DATA FOR THIS TASK:
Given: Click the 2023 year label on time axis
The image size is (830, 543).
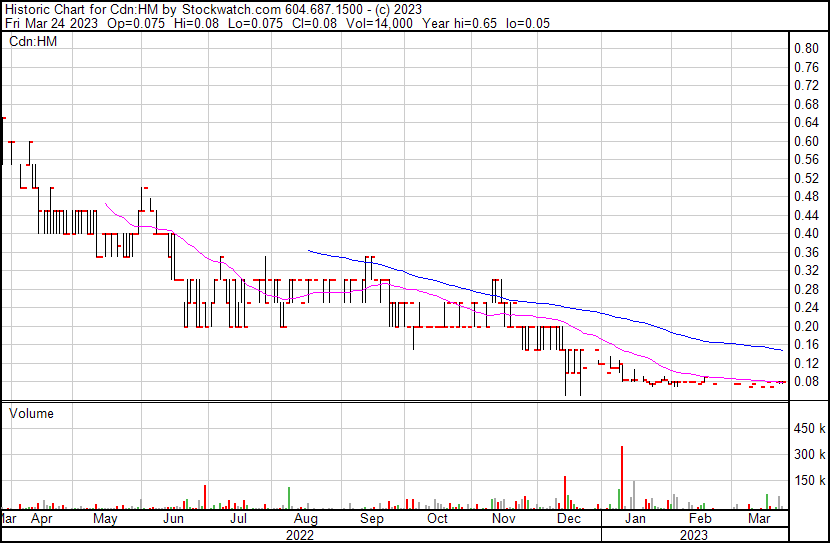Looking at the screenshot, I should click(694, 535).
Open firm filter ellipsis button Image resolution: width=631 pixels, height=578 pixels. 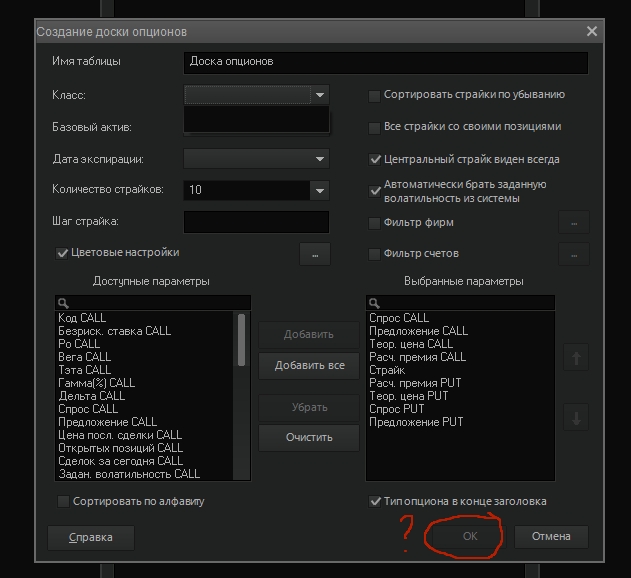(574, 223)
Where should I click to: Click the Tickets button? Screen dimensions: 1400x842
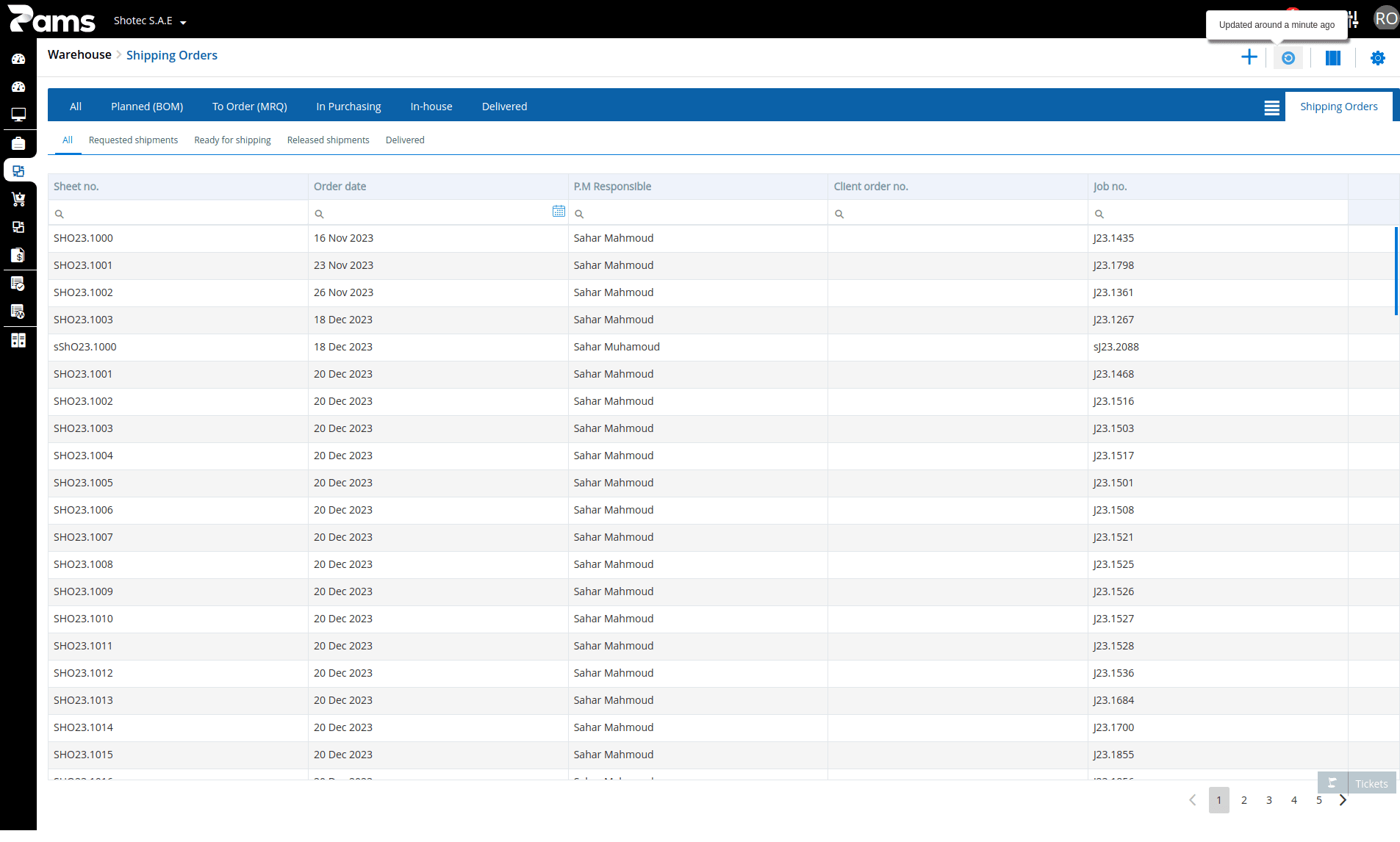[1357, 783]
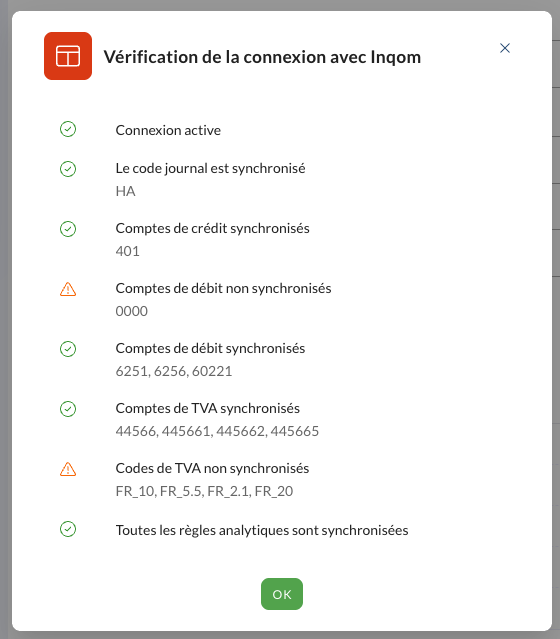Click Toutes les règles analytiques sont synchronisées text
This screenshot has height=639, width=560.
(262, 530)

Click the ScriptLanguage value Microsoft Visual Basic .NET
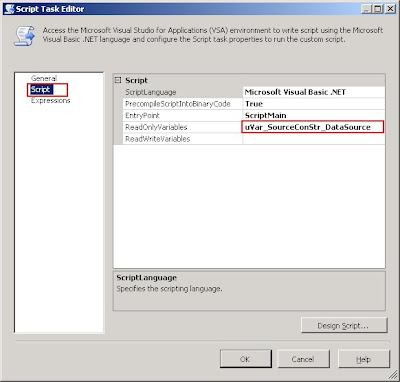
--
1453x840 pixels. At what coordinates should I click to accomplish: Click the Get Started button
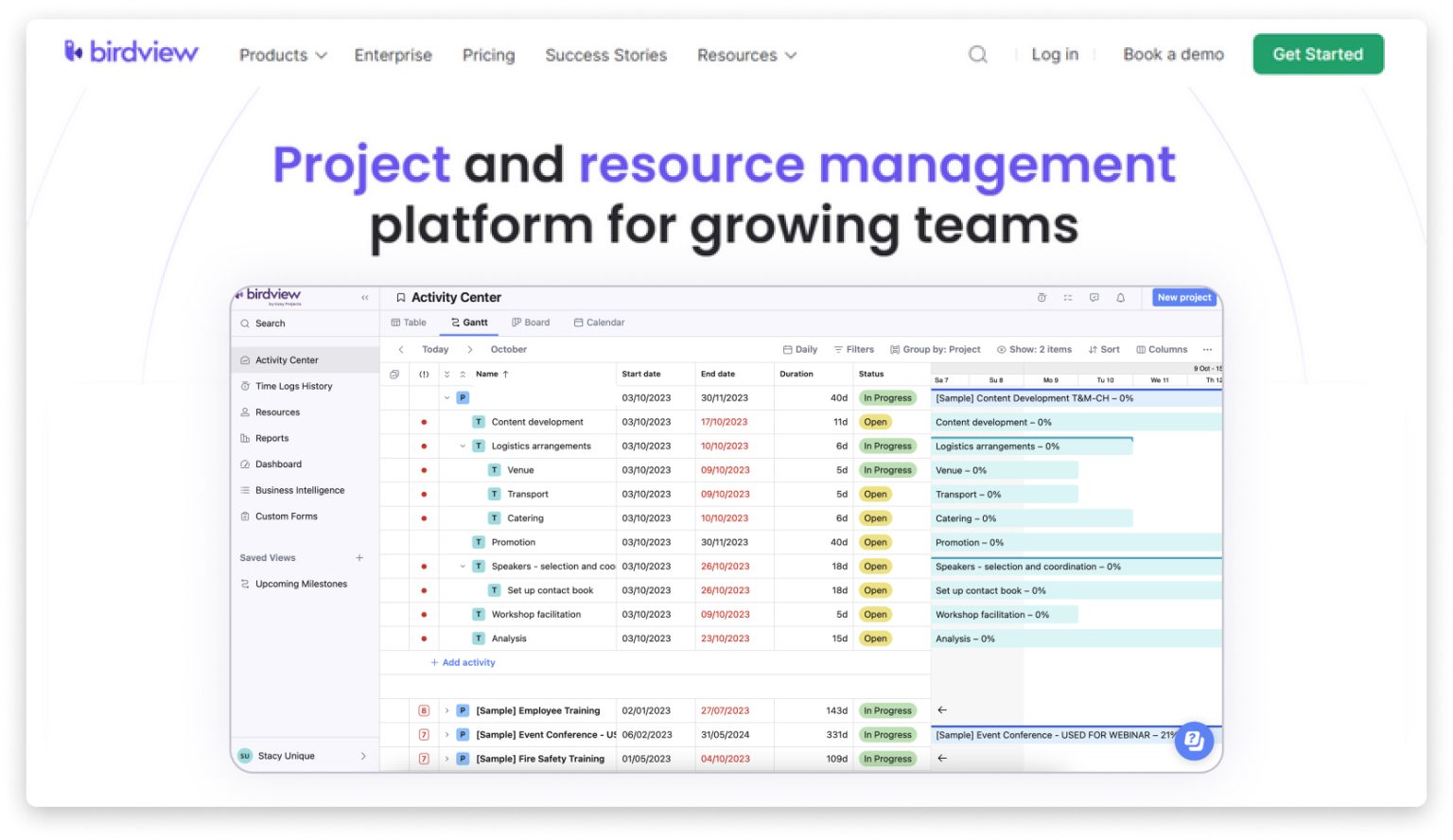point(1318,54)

WHAT IS BEING ASKED: Exact copy, pictures excluded: from the line with "Where should I" up to and including the line with "Click the ScriptLanguage" in the data above.

THE ANSWER:
Where should I click to: Click the Tickets button? Screen dimensions: 1400x842
[1357, 783]
Click Toutes les règles analytiques sont synchronisées text
This screenshot has height=639, width=560.
(262, 530)

Click the ScriptLanguage value Microsoft Visual Basic .NET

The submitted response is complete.